**Your assignment**
Please print the full listing exactly.

**Record set**
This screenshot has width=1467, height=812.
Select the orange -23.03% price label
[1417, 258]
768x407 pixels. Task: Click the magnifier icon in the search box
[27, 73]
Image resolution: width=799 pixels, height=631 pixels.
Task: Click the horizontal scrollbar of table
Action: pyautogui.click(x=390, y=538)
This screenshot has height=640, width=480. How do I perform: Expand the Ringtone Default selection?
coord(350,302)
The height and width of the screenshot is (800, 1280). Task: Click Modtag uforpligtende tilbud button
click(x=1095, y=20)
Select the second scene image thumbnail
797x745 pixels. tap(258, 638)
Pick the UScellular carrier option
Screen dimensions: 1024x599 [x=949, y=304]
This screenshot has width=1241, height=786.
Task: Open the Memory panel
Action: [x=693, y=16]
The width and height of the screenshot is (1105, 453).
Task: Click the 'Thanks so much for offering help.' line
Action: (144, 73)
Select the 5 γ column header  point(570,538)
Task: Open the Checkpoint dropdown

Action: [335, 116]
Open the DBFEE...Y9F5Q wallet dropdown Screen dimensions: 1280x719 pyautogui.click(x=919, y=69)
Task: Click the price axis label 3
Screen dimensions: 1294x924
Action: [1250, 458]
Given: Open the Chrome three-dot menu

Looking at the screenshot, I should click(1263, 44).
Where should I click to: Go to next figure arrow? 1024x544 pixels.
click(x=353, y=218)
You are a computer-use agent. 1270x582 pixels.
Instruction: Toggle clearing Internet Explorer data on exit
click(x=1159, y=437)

**Problem solution**
This screenshot has width=1467, height=812.
Select the orange -23.03% price label
[1417, 258]
768x407 pixels. Task: Click the magnifier icon in the search box
[27, 73]
Image resolution: width=799 pixels, height=631 pixels.
Task: Click the horizontal scrollbar of table
Action: pyautogui.click(x=390, y=538)
This screenshot has height=640, width=480. How do I perform: Expand the Ringtone Default selection?
coord(350,302)
The height and width of the screenshot is (800, 1280). Task: Click Modtag uforpligtende tilbud button
click(x=1095, y=20)
Select the second scene image thumbnail
797x745 pixels. tap(258, 638)
Pick the UScellular carrier option
Screen dimensions: 1024x599 [x=949, y=304]
This screenshot has width=1241, height=786.
Task: Open the Memory panel
Action: [x=693, y=16]
The width and height of the screenshot is (1105, 453).
Task: Click the 'Thanks so much for offering help.' line
Action: (144, 73)
Select the 5 γ column header  point(570,538)
Task: Open the Checkpoint dropdown

Action: [335, 116]
Open the DBFEE...Y9F5Q wallet dropdown Screen dimensions: 1280x719 pyautogui.click(x=919, y=69)
Task: Click the price axis label 3
Screen dimensions: 1294x924
Action: [1250, 458]
Given: Open the Chrome three-dot menu

Looking at the screenshot, I should click(1263, 44).
Where should I click to: Go to next figure arrow? 1024x544 pixels.
click(x=353, y=218)
You are a computer-use agent. 1270x582 pixels.
Instruction: Toggle clearing Internet Explorer data on exit
click(x=1159, y=437)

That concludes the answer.